The Tragic Tale Of Upstate New York’s Most Polluted Lake
Nestled in the heart of Upstate New York lies a cautionary tale of human impact on the environment.
Onondaga Lake, a once-pristine body of water located just outside of Syracuse, for quite some time has been called one of the most polluted lakes in not only Upstate New York but in North America - however, things are turning around for the lake.
Onondaga Lake holds a very special and significant cultural and spiritual importance for the Onondaga Nation, making it considered sacred within their indigenous territory. The lake has been a central part of their ancestral territory, and they have acted as good stewards, caring for and respecting the lake for generations.
However, the sacred nature of Onondaga Lake was deeply impacted beginning when control of the lake was taken from the Onondaga people by the state of New York following the American Revolutionary War. Treaties were broken and pollution from industries turned polluted lakes in the United States and some would say, even the world.
Over the years, the lake faced the consequences of raw and partially treated sewage disposal, industrial waste dumping, and runoff from nearby mining and agricultural practices.
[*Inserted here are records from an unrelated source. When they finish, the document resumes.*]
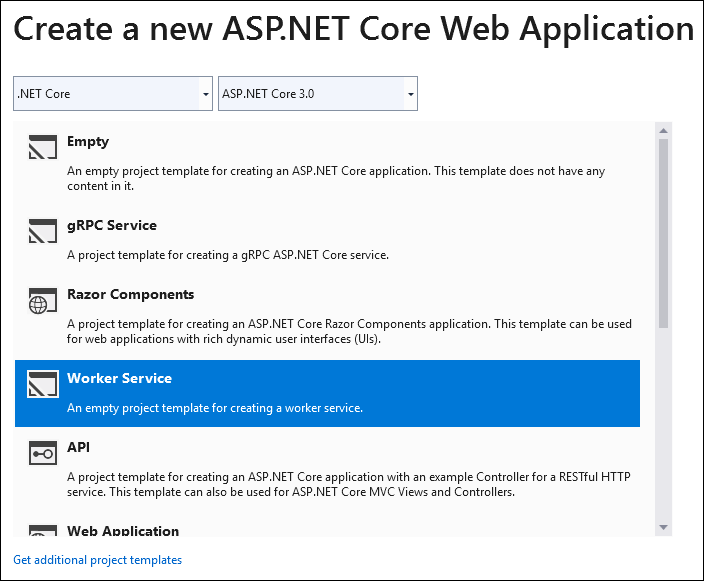
Task: Click the arrow on the ASP.NET Core 3.0 combo box
Action: point(410,94)
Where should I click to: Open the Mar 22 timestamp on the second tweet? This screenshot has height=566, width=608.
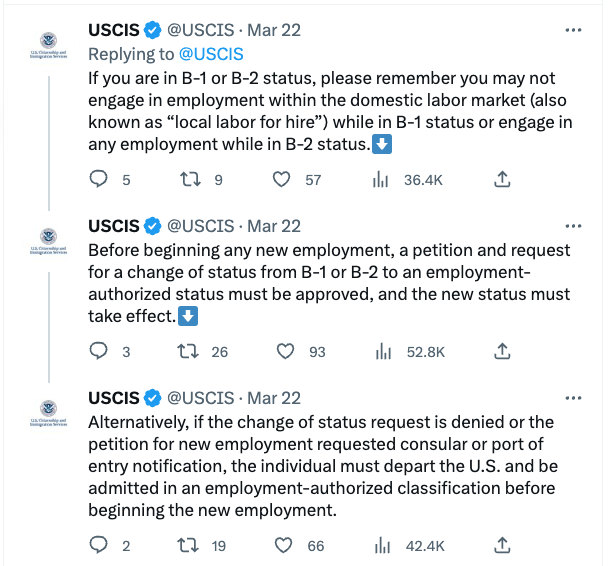pyautogui.click(x=274, y=226)
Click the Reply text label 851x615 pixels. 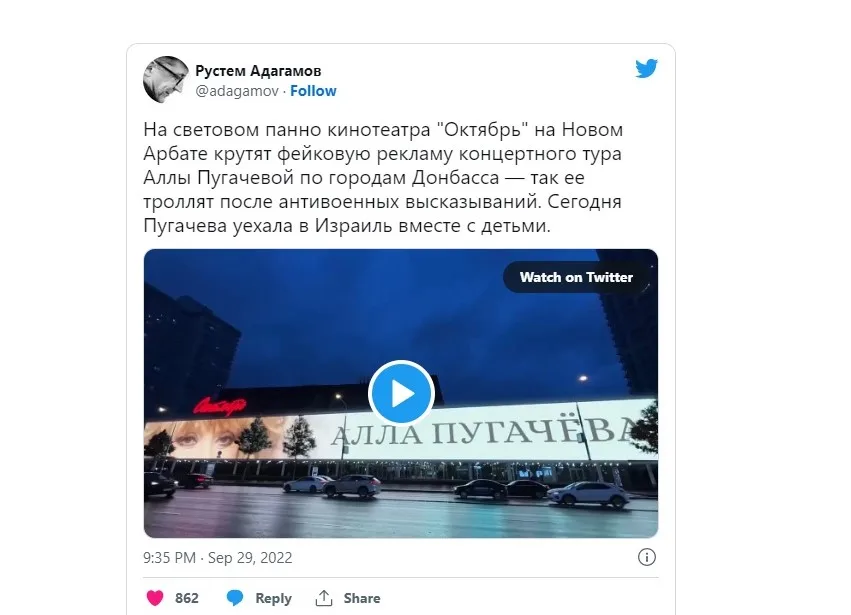[274, 598]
Between 1946 and 1970, an estimated 165,000 pounds of mercury was disposed of into Onondaga Lake by a chemical and dye corporation.
The pollution of the lake meant that its ecosystem was severely disrupted leading to a decline in biodiversity as well as the presence of harmful algal blooms. The harmful algal blooms not only disrupted the balance of aquatic life but also made certain areas of the lake unsafe for swimming, fishing, and recreational activities.
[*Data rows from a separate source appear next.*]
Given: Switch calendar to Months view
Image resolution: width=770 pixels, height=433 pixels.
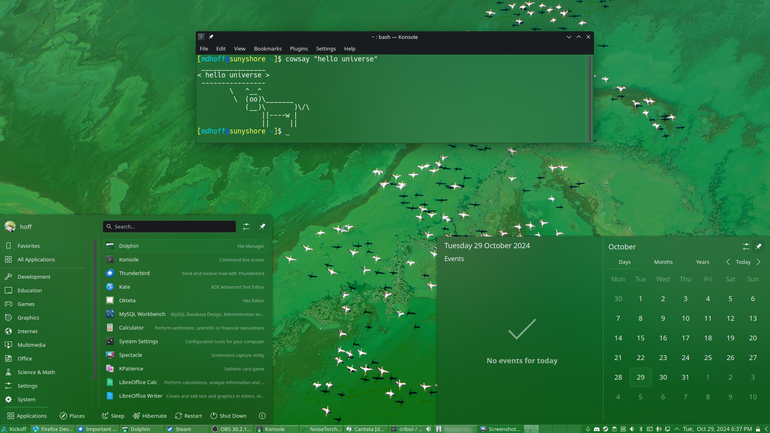Looking at the screenshot, I should [663, 262].
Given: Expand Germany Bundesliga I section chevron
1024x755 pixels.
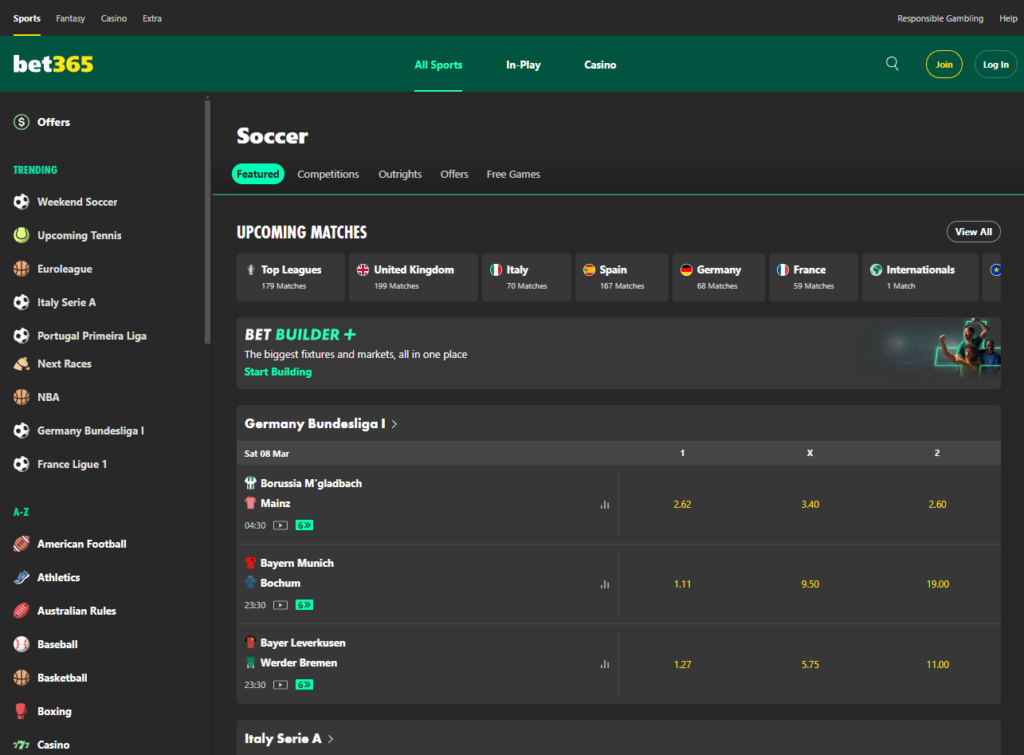Looking at the screenshot, I should [395, 424].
Despite the pollution and challenges, the Onondaga Nation continued (and still does) to advocate for the restoration and protection of the lake, and local authorities, environmental organizations, and citizens realized that something needed to be done to restore and revitalize the lake.
Cleanup efforts have resulted in drastic improvements in water quality and the resurgence of certain species but there is still work to be done for this lake to fully return to its once pristine condition.